February 3, 2012 at 7:35 am
I have but one word for the poem: GACK! (Not in reference to the writing, but the content! My coffee tastes terrible now!)
As for “Nose Dive”, I just finished it last night, and I loved it! And, that is saying something, since I DO NOT like musicals (guy thing) and had to kind of ignore the (singing). Sorry!
But the story was great, and your writing style was terrific!
The book is a page-turner–I read it in three nights–the characters are real, and the scenes are vivid!
As you can see, I am quite impressed, and this comes from an avid reader who is very selective about what he reads. I will be posting something on my blog and FB page about “Nose Dive”.
Just my two-pennies worth, but I think you should consider more stories about the adventures of Ms. Celia (and Hank).
Great job, Karin! Best wishes for success!
February 3, 2012 at 7:45 am
Dear Charles, First, I well understand the GACK!
Second, thanks so much re Nose Dive. I really appreciate your wading through the musical bits!

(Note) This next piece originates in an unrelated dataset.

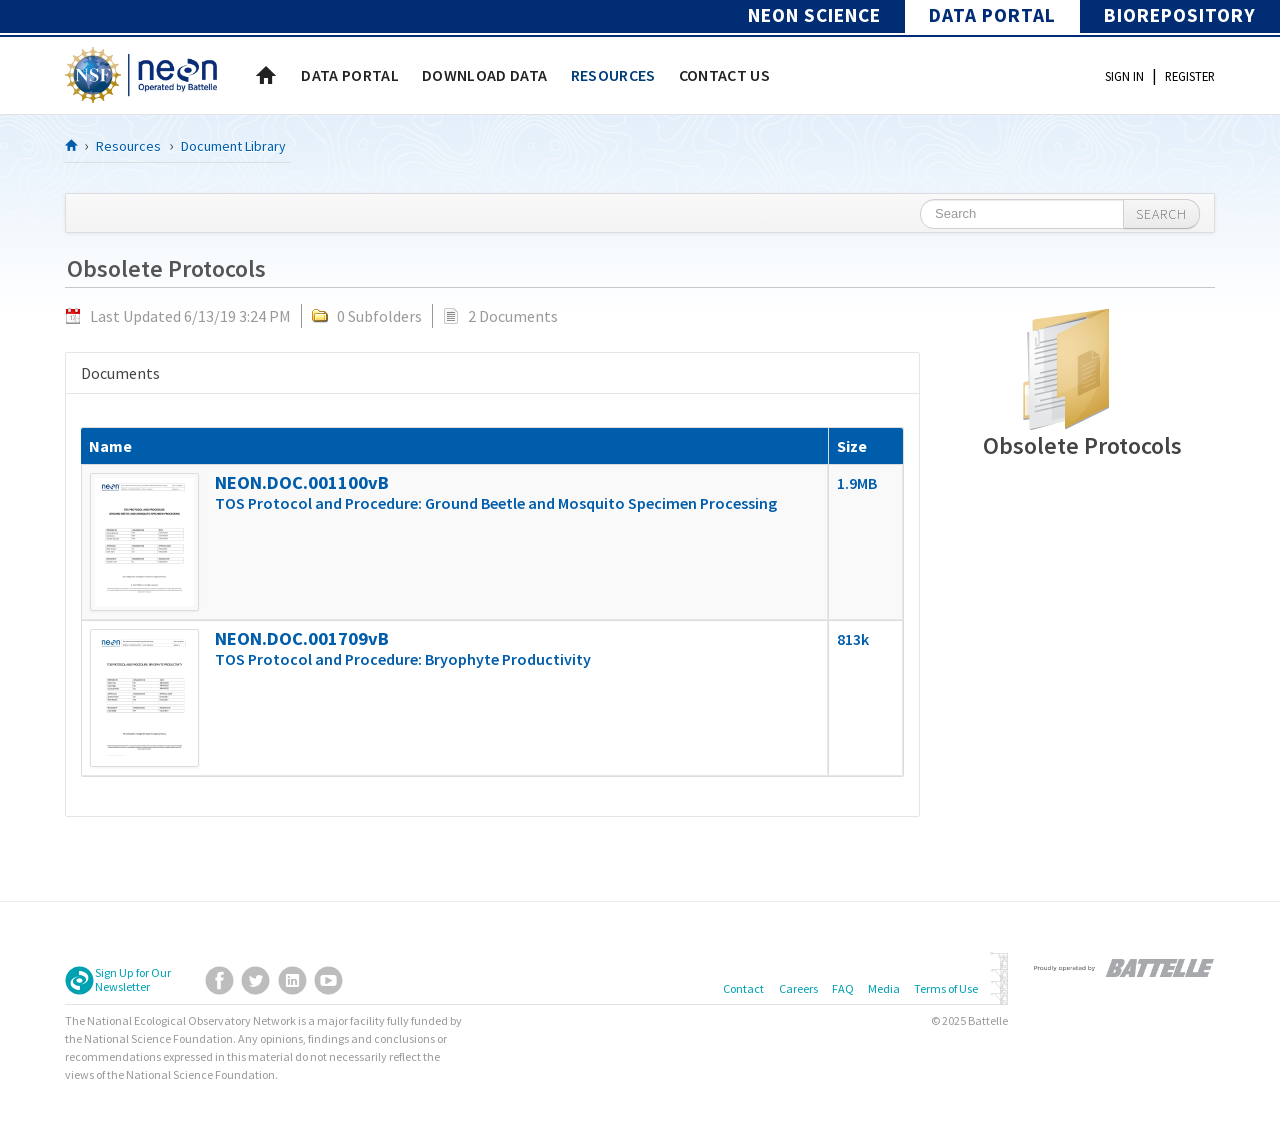  I want to click on Facebook, so click(219, 980).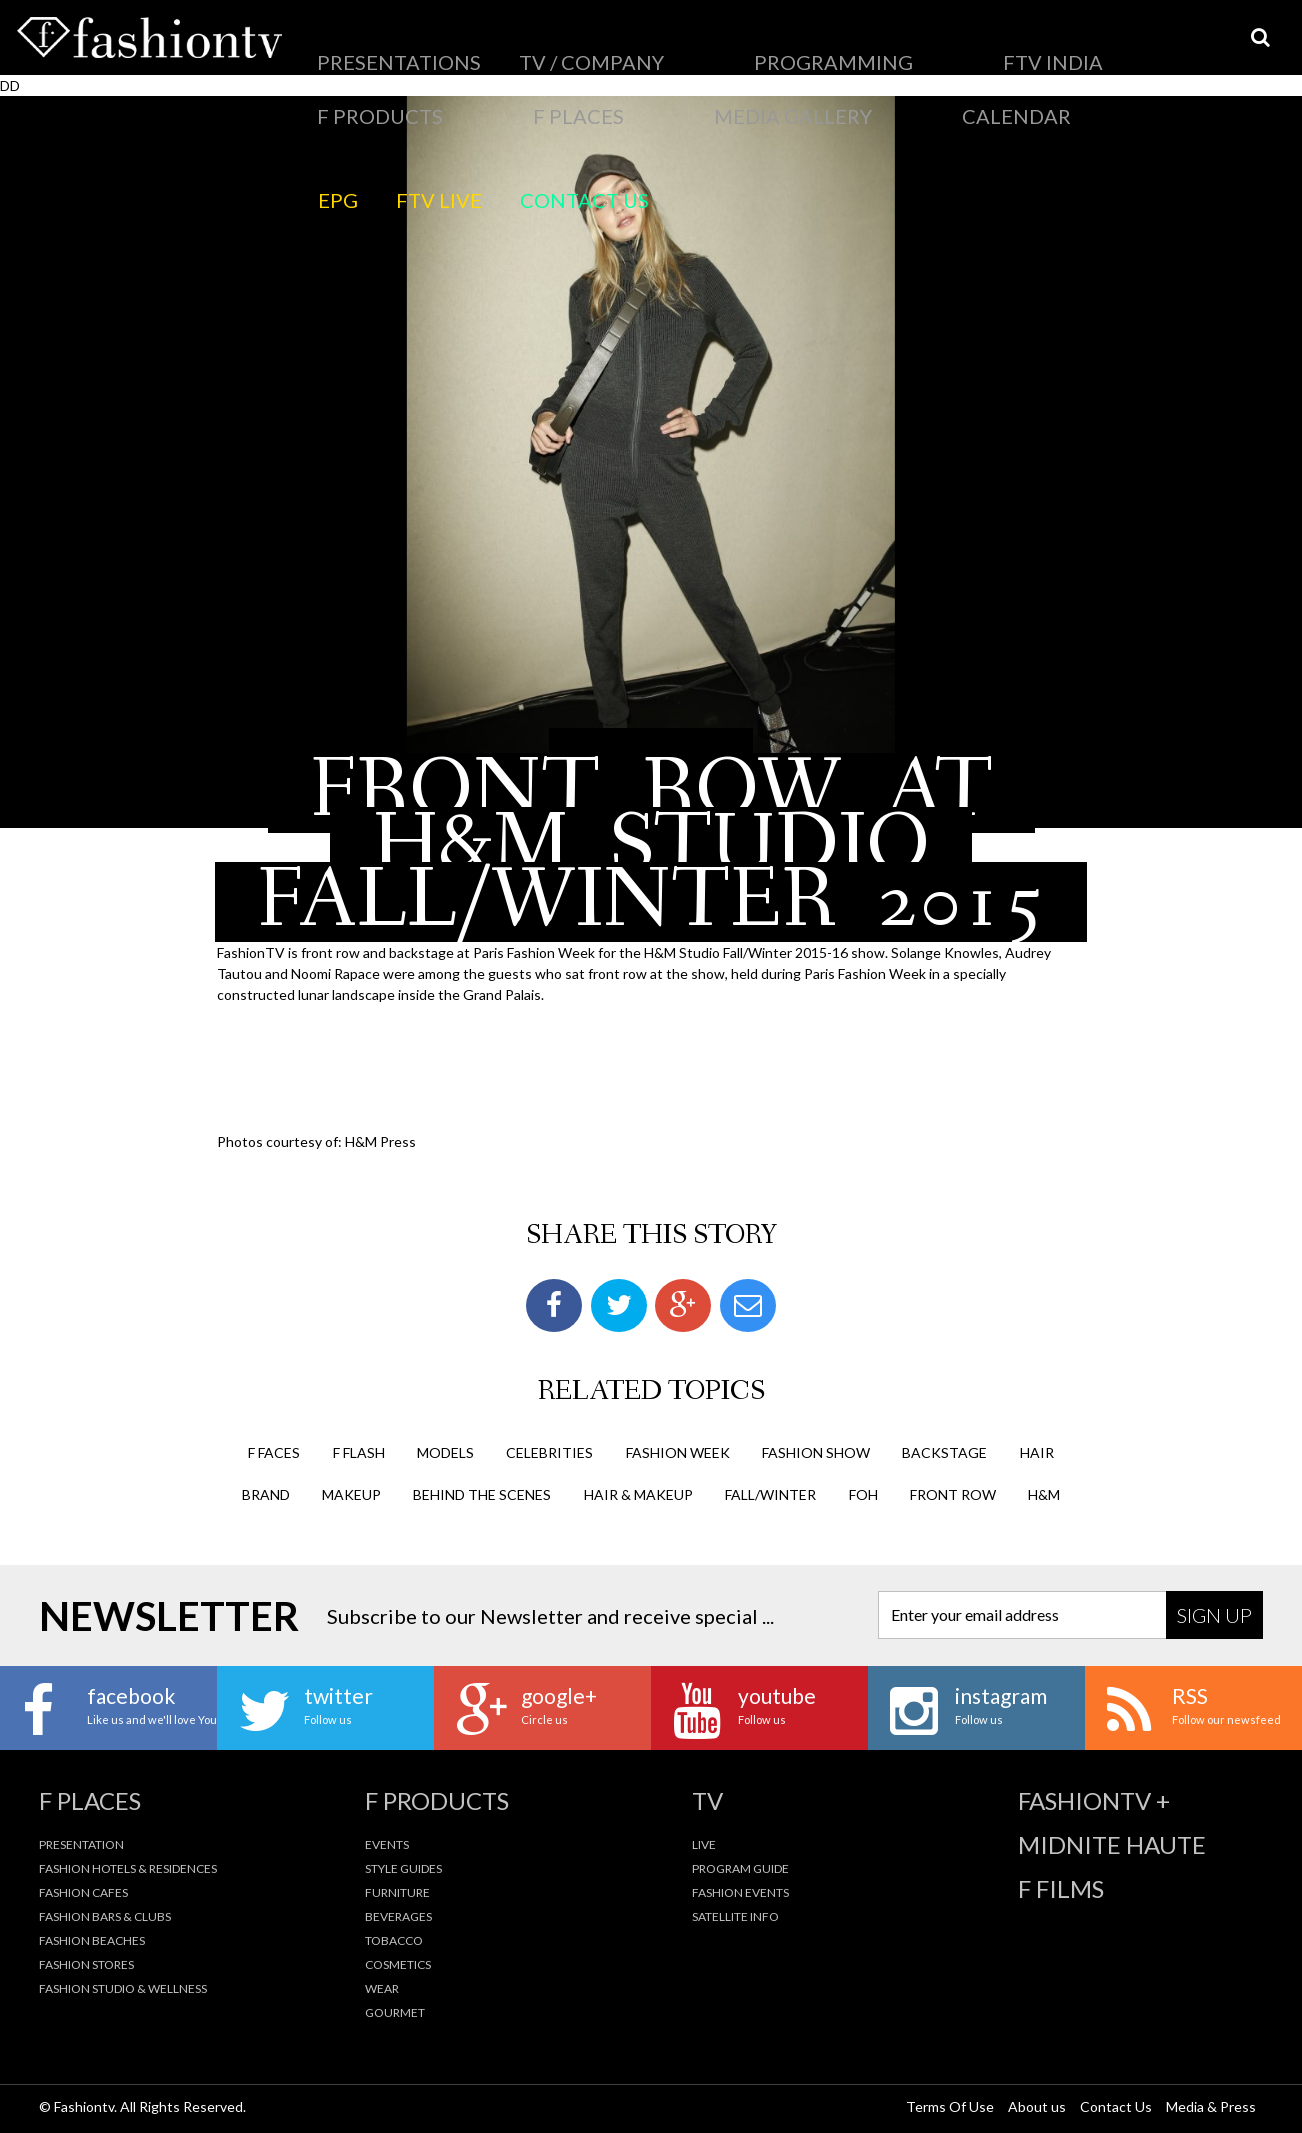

I think it is a fun book and I’m so glad that you liked it. I have not been very good about marketing–I was sort of thrown off that track by my father’s death, which obviously was very disruptive on many levels, and I’ve been trying to both catch up at (real) work, and also meet a deadline for a very different novel, a kind of dark fantasy.
But I do like Celia (and Hank) and any ideas you can share re marketing would be greatly appreciated. Someone else mentioned sequels, so may think about that too.
Thanks again. K.
February 3, 2012 at 8:43 am
very cool metaphor here… wouldn’t have thought in this direction..but that’s maybe because i don’t yet think martian enough ..smiles.. cool take on the prompt k.
February 3, 2012 at 1:43 pm
“you gag
upon the taste of fur in your
throat, like the taste
of your own dark hair,
greying. ”
Wow. Wow, wow, wow.
February 3, 2012 at 2:58 pm
This was gruesomely creepy and repellent in all ways(subject wise) and brilliant language wise. Wise wise, too. ;_) I hate those things, but what a metaphor that glue trap makes. You are at the top of your already normally pretty lofty form here, K.
February 3, 2012 at 3:04 pm
Ha! Thankfully, I haven’t had to deal with these for some time. I’m a vegetarian/on the pacifist side/ so it was particularly grueling. In one apartment, I had little traps you caught live mice in – quite comical (given that I’m also a bit phobic!)
September 19, 2014 at 1:09 am
Somehow I got sent over to D’Verse today for what I thought was a new prompt, but I now realize it’s almost three years old!! Nonetheless, so glad I stumbled on this because it led me to this glue trap poem of yours and it is brilliant. Love the gagging on fur image and the metaphor throughout is spectacular. Excellent 🙂
September 19, 2014 at 5:52 am
Thanks so much, C.C. I had also completely forgotten about this one. Ha ! K.